The values are given for the whole resolution range (30–2.0 Å) and, in parentheses, for the last resolution shell (2.11–2.0 Å). Data were scaled with SCALA (version 2.3.1). Both processes used predictions from DENZO. `SOR' stands for `strong outlier rejection'.

  Rsym Ranom Rmeas0§ PCV0 I/σ(I) Completeness Redundancy Number of glitches††
PrOW (with SOR) 5.8 (40.6) 3.8 (24.6) 7.7 (51.6) 8.7 (59.6) 8.5 (1.5) 99.8 (99.8) 3.5 (3.5) 3
PrOW (without SOR) 6.1 (41.4) 4.1 (24.6) 8.2 (52.4) 9.4 (60.9) 5.3 (0.9) 99.8 (99.8) 3.5 (3.5) 9
DENZO 6.4 (46.1) 4.4 (27.9) 8.8 (58.8) 10.4 (70.5) 4.5 (0.8) 99.8 (99.8) 3.5 (3.5) 17
Rsym = [\textstyle \sum_{hkl} \sum_{i} |I_{i} - \langle I \rangle |] / [\sum_{hkl} \sum_{i} |I_{i}|].
Rmeas0, multiplicity-weighted Rsym (relative to the overall mean). See Diederichs & Karplus (1997[Diederichs, K. & Karplus, P. A. (1997). Nature Struct. Biol. 4, 269-275.]).
§PCV0, pooled coefficient of variation (relative to the overall mean). See Diederichs & Karplus (1997[Diederichs, K. & Karplus, P. A. (1997). Nature Struct. Biol. 4, 269-275.]).
Ranom = [\sum_{hkl} |I_{+} - I_{-} | / \sum_{hkl} |I_{+} + I_{-}|].
††A glitch is associated to a particular frame n if [I/σ(I)]n ≤ 0.25 {[I/σ(I)n − 1 + [I/σ(I)]n + 1}.
[Figure 7]
Figure 7
Normal probability plots of observed anomalous differences versus expected differences. Since there was no significant anomalous contributor in the crystal, the plots should ideally follow the straight dotted line. The normal probability plot obtained with PrOW (plain thick line) is much closer to this line than the one obtained with DENZO (dashed line). The normal probability plot obtained with PrOW in the case where strong outliers are deliberately not rejected, is barely deteriorated (not shown, see text).

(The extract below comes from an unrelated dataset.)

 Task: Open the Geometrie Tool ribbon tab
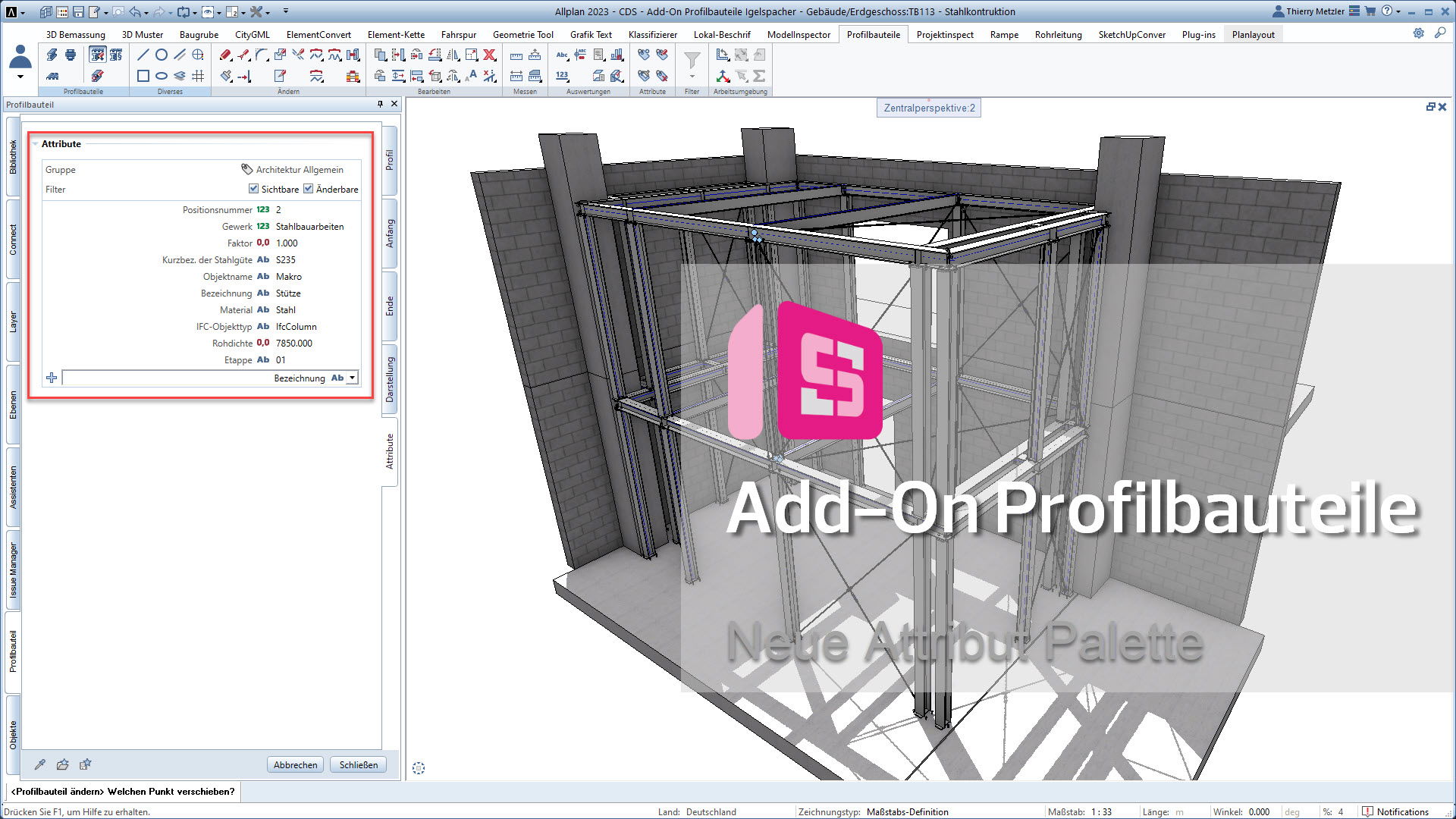[x=522, y=35]
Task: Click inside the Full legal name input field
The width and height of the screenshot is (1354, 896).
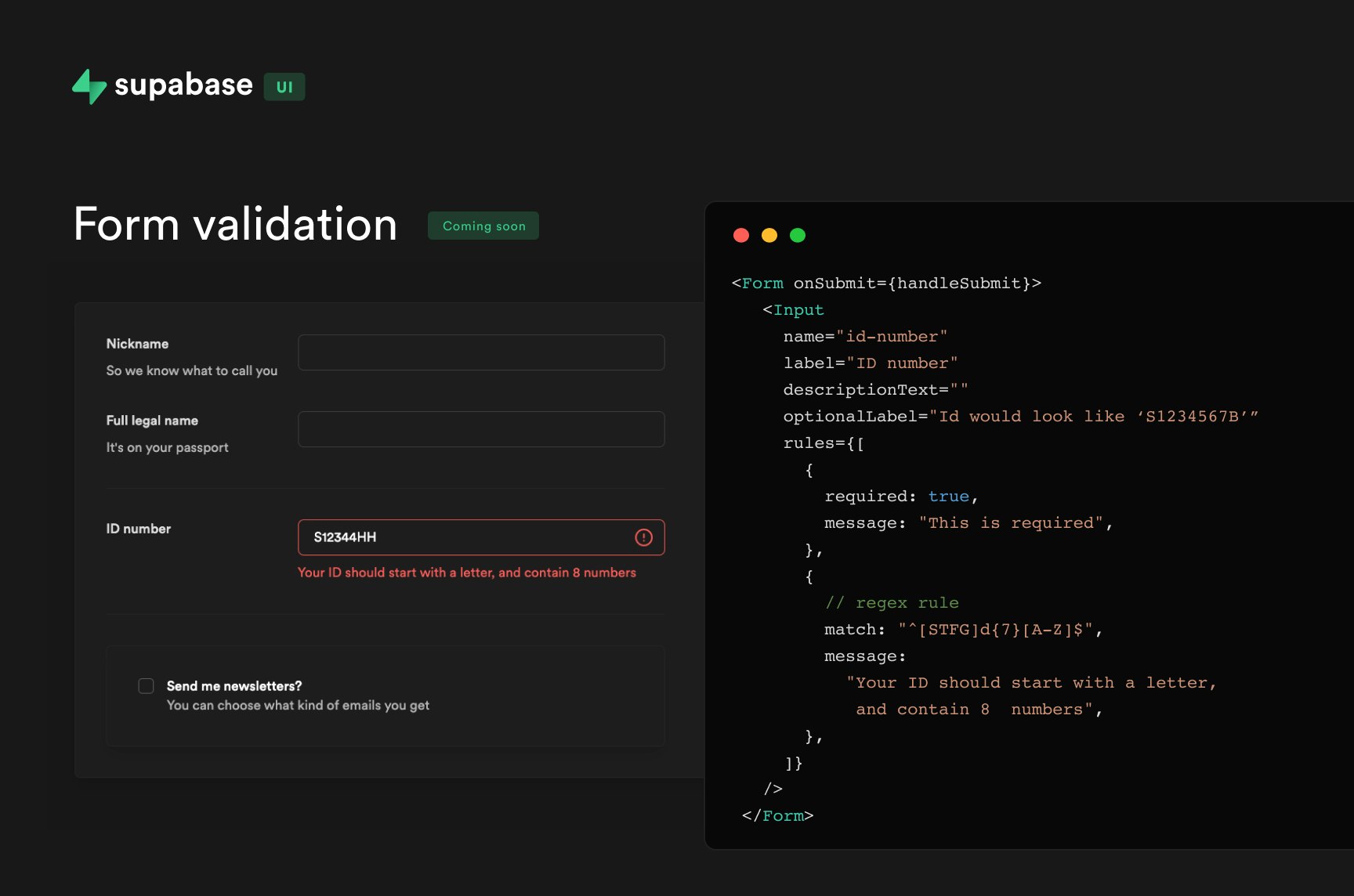Action: coord(480,429)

A third data set (#3) was collected to 2.5 Å resolution with a crystal of a mercury derivative, which eventually led to successful structure determination. In this case, there was almost no spatial overlap and no detectable non-redundant strong outliers. The quality of the processing with PrOW was still significantly higher, the improvement being solely because of the more accurate profile-fitting technique. The overall Iσ(I) ratio (derived by the program SCALEPACK version 1.4) increased from 10.3 to 11.6, the linear Rsym factor decreased from 5.8% (21.2% in the highest resolution shell) to 5.4% (19%) and there was a spectacular drop in the squared Rsym factor from 7.2 to 4.5%, suggesting a more efficient rejection of the (not necessarily strong) outliers. As expected, there was no noticeable change in completeness nor redundancy. A concomitant moderate improvement was observed in a Patterson anomalous difference map (not shown). Although this map was computed using low-resolution data (between 15 and 3.5 Å resolution) of high S/N ratio [I/σ(I) > 3], the S/N ratio of the main peak in the map increased by 4.6% (from 9.14σ to 9.57σ), indicating that the improvement obtained by PrOW not only concerns weak intensities, but also large ones. Further results on data set #3 are described in §[link]3.2.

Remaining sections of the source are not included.